There were 1,769 households, of which 36.2% had children under the age of 18 living with them, 58.0% were married couples living together, 9.6% had a female householder with no husband present, 5.7% had a male householder with no wife present, and 26.7% were non-families. 21.3% of all households were made up of individuals, and 6.9% had someone living alone who was 65 years of age or older. The average household size was 2.66 and the average family size was 3.08.

The median age in the CDP was 38 years. 24.8% of residents were under the age of 18; 8.1% were between the ages of 18 and 24; 27.2% were from 25 to 44; 29.3% were from 45 to 64; and 10.6% were 65 years of age or older. The gender makeup of the CDP was 50.9% male and 49.1% female.

===2000 census===
As of the census of 2000, there were 4,373 people, 1,634 households, and 1,228 families living in the CDP. The population density was 812.4 PD/sqmi. There were 1,720 housing units at an average density of 319.5 /sqmi. The racial makeup of the CDP was 97.92% White, 0.14% African American, 0.14% Native American, 0.34% Asian, 0.02% Pacific Islander, 0.11% from other races, and 1.33% from two or more races. Hispanic or Latino of any race were 1.17% of the population.

There were 1,634 households, out of which 38.7% had children under the age of 18 living with them, 59.7% were married couples living together, 10.3% had a female householder with no husband present, and 24.8% were non-families. 20.3% of all households were made up of individuals, and 6.7% had someone living alone who was 65 years of age or older. The average household size was 2.67 and the average family size was 3.06.

In the CDP, the population was spread out, with 27.6% under the age of 18, 8.3% from 18 to 24, 34.1% from 25 to 44, 21.5% from 45 to 64, and 8.5% who were 65 years of age or older. The median age was 34 years. For every 100 females, there were 100.6 males. For every 100 females age 18 and over, there were 93.4 males.

The median income for a household in the CDP was $49,565, and the median income for a family was $58,955. Males had a median income of $39,292 versus $30,191 for females. The per capita income for the CDP was $20,431. About 4.9% of families and 9.8% of the population were below the poverty line, including 13.7% of those under age 18 and 8.9% of those age 65 or over.
==Education==
Almost all of the Imperial CDP is in the Windsor C-1 School District. A small portion of the CDP and several surrounding areas with Imperial addresses are zoned to the Fox C-6 School District.
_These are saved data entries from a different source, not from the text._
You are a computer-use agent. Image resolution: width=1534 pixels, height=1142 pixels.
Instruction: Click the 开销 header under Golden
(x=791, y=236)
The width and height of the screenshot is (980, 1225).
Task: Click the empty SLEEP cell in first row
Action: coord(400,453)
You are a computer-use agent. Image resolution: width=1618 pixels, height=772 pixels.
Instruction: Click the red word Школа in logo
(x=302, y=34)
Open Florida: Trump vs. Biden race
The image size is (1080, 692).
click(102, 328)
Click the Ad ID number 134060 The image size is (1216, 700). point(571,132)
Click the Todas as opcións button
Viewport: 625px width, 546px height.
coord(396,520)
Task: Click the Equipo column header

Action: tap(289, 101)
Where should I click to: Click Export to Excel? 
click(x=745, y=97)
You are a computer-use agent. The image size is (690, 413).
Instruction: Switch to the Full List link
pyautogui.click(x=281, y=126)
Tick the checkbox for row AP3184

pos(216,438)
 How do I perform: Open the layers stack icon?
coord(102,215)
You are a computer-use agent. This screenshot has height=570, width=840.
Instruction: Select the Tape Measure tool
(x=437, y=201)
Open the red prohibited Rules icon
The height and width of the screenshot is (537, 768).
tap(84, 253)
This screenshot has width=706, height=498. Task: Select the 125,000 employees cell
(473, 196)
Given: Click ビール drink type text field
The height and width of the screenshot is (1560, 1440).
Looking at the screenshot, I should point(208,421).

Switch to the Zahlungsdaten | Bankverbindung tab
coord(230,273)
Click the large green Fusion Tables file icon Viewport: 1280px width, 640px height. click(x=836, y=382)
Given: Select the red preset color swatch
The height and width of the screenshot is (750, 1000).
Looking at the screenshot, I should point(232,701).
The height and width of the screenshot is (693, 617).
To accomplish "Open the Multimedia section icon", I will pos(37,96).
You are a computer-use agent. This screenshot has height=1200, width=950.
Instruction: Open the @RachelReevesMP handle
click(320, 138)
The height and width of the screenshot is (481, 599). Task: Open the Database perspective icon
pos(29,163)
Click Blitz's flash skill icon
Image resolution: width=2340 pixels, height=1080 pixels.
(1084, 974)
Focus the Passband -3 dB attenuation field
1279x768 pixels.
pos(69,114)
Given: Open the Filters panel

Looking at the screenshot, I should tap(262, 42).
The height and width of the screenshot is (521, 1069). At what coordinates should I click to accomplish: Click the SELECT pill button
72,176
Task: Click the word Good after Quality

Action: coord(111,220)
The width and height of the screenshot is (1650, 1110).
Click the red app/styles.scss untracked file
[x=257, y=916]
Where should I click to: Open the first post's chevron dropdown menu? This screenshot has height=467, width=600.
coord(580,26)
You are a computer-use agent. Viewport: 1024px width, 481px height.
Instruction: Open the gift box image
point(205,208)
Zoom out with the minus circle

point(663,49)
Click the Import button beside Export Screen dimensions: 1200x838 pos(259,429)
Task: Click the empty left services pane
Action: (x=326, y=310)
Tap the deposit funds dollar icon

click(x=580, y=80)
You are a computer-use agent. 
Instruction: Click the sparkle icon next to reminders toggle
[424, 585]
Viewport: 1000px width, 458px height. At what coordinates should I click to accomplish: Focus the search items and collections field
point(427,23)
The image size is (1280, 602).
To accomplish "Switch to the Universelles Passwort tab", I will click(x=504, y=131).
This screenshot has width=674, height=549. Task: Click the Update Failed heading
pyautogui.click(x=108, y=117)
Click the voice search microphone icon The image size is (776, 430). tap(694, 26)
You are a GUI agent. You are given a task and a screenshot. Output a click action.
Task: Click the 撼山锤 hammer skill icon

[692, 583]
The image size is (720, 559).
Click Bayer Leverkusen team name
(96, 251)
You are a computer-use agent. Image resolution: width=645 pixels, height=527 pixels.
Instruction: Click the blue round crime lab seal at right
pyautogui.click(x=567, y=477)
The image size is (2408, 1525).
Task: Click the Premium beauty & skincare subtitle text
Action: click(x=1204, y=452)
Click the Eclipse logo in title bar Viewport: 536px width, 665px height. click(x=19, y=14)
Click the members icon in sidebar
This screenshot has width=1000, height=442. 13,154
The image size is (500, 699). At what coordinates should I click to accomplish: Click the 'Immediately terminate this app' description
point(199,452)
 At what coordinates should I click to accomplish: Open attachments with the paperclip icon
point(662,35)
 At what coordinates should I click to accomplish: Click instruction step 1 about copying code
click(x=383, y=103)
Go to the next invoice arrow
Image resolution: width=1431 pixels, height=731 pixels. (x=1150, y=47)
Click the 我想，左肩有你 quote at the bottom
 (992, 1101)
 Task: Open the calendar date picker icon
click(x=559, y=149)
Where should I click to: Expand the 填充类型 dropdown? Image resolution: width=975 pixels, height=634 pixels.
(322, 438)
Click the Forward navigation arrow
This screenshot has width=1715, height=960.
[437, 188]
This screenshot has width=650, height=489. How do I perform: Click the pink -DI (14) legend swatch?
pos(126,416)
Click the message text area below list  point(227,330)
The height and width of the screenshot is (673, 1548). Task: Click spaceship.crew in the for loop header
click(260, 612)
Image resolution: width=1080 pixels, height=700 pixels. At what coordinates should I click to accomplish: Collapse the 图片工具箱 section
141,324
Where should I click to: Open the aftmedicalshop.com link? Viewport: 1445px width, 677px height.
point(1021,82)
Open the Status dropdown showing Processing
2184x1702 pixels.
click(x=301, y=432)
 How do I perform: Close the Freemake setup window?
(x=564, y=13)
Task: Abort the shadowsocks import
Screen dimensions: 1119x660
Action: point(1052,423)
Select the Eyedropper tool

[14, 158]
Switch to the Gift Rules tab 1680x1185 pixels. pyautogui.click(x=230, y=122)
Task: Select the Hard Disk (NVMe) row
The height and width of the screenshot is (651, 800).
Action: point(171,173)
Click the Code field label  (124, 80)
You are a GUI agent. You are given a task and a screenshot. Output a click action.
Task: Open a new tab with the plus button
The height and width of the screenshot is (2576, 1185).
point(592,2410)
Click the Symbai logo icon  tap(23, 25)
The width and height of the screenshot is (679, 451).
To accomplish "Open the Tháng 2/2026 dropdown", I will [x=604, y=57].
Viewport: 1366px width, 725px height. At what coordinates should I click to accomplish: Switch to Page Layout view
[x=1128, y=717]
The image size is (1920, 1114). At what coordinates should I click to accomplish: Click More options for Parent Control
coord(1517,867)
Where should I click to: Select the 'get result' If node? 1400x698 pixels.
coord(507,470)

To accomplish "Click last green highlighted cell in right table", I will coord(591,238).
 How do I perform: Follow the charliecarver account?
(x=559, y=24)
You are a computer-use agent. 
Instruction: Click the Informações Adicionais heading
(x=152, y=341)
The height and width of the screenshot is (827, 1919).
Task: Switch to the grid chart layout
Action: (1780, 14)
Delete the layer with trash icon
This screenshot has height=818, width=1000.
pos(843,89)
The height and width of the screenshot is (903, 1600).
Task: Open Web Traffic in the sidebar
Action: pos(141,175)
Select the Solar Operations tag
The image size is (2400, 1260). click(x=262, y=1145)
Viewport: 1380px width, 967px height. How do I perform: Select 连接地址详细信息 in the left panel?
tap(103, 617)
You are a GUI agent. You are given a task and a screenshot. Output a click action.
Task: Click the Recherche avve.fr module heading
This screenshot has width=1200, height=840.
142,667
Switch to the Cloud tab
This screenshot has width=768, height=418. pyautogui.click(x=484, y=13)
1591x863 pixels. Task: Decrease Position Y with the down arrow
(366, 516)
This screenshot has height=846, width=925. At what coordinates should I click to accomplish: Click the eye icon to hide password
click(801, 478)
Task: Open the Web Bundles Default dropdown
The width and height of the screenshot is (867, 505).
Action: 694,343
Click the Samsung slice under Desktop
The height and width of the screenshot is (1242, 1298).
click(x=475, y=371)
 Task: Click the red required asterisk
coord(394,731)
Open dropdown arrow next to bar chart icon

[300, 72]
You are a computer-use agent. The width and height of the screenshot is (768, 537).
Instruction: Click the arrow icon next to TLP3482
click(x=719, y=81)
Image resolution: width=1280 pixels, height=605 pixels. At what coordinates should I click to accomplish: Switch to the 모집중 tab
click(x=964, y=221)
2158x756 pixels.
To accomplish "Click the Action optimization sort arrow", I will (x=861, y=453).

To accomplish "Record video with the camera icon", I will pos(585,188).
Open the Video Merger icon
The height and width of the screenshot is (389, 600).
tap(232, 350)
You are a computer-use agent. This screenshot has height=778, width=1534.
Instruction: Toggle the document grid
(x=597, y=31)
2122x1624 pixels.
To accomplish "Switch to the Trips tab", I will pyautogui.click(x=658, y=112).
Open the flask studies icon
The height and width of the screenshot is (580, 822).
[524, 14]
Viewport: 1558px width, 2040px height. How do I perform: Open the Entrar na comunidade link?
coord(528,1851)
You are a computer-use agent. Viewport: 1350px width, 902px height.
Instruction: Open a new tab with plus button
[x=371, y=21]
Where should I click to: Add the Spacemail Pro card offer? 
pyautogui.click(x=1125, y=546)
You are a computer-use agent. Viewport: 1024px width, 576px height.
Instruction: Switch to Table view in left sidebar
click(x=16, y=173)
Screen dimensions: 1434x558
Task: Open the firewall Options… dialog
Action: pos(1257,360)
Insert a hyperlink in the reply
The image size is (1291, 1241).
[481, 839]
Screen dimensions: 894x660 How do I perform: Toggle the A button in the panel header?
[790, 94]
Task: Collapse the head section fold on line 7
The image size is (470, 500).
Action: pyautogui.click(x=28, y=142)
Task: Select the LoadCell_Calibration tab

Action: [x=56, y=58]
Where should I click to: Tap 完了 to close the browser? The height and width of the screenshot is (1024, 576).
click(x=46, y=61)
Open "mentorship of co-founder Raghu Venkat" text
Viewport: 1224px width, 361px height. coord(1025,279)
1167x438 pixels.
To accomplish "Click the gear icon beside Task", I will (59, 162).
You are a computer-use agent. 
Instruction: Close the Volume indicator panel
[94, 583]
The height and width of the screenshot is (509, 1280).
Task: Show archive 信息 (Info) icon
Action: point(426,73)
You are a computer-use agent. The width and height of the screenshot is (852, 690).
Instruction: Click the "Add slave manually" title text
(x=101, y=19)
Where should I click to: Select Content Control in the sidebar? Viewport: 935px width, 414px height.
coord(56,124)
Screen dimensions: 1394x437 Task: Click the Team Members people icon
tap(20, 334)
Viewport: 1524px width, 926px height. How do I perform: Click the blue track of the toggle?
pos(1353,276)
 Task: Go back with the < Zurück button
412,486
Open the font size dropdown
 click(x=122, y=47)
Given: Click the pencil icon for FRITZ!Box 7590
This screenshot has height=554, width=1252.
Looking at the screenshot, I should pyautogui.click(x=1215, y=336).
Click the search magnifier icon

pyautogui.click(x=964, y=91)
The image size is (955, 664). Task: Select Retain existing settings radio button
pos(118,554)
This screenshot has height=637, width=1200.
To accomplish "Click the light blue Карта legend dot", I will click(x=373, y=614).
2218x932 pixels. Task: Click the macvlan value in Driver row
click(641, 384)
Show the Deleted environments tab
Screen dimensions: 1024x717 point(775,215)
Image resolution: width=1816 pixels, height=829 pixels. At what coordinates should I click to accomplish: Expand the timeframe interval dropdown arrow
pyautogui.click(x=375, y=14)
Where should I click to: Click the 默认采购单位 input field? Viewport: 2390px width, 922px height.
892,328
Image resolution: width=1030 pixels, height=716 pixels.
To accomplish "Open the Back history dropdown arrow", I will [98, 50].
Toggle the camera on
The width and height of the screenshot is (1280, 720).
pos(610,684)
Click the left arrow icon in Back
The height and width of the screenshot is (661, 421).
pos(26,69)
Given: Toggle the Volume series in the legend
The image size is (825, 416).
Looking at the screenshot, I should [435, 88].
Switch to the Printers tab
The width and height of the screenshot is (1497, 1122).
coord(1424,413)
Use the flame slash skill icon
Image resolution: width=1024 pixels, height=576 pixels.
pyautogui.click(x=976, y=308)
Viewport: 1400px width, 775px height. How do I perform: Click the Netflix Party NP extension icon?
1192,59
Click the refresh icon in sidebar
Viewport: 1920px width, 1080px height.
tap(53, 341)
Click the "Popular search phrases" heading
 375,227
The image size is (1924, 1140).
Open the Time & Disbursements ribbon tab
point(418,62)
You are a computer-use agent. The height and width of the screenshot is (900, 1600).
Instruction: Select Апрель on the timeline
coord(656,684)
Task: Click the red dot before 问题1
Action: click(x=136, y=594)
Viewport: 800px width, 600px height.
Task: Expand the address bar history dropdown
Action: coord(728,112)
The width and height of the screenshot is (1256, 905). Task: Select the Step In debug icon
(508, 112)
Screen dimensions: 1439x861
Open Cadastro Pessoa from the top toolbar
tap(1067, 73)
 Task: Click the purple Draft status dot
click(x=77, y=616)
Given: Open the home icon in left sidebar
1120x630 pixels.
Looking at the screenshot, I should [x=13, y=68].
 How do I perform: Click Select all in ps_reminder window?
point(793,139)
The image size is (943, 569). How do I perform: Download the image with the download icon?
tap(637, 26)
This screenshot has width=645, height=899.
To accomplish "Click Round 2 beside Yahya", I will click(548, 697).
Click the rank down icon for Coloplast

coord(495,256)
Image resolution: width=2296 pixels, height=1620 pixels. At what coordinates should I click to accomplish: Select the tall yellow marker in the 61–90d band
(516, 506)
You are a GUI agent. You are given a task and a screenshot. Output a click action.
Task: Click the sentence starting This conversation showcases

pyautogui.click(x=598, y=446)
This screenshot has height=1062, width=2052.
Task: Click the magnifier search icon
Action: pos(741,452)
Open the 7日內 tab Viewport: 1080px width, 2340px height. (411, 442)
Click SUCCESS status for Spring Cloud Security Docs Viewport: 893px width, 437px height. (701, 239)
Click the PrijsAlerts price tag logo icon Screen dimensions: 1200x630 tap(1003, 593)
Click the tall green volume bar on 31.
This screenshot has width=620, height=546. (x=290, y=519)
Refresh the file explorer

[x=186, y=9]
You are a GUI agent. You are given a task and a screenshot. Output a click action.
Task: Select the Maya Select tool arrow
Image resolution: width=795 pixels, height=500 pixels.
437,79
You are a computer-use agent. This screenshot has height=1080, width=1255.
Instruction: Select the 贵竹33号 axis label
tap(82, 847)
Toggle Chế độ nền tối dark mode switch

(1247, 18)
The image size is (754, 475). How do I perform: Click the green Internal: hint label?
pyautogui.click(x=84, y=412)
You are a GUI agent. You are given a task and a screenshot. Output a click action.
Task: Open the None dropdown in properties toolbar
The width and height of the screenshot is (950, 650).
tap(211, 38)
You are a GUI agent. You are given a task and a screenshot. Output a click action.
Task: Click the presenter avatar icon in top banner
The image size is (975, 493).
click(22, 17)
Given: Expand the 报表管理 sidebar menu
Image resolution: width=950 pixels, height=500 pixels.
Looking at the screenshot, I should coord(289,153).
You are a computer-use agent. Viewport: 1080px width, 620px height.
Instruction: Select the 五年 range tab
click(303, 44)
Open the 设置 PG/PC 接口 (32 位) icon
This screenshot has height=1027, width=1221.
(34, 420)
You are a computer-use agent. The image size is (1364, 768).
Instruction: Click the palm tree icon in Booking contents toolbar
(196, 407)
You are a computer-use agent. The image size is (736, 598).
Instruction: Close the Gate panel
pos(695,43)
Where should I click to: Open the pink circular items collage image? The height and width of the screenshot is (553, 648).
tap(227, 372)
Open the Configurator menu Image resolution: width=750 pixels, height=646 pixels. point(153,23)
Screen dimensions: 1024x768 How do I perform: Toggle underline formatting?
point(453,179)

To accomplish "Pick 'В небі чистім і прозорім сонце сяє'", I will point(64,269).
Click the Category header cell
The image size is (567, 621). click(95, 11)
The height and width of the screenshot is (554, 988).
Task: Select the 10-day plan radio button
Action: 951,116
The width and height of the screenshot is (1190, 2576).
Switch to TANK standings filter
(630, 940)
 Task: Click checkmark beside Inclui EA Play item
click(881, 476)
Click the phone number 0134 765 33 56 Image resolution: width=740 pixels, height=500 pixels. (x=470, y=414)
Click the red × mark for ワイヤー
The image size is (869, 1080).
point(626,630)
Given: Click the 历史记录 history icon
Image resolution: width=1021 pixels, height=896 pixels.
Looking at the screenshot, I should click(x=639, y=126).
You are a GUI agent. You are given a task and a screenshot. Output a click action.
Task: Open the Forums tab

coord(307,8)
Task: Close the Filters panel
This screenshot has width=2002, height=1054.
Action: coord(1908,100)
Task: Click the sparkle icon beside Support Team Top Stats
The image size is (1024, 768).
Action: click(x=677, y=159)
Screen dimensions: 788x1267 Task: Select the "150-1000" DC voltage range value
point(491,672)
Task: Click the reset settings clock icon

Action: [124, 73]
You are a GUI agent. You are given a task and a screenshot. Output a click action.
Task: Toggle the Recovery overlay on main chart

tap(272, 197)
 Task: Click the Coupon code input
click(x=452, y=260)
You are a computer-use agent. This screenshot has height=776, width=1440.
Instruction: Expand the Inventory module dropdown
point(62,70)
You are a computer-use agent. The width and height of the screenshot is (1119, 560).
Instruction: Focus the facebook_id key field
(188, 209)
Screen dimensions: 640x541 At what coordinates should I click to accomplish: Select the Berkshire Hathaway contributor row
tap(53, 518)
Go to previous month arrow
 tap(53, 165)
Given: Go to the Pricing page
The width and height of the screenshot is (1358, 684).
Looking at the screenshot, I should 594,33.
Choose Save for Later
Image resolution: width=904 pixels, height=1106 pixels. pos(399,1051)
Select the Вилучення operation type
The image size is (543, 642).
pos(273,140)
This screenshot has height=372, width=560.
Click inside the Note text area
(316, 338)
The Windsor district operates Windsor High School in the CDP. Fox C-6 operates Seckman High School outside of the CDP.

The Windsor district previously ended at the eighth grade. High school students would attend Crystal City High School or Herculaneum High School. The Fox district was originally a K-8 school district, with high school students also having a choice of Crystal City High and Herculaneum High. The Fox district became K-12 when Fox High School was established in 1955.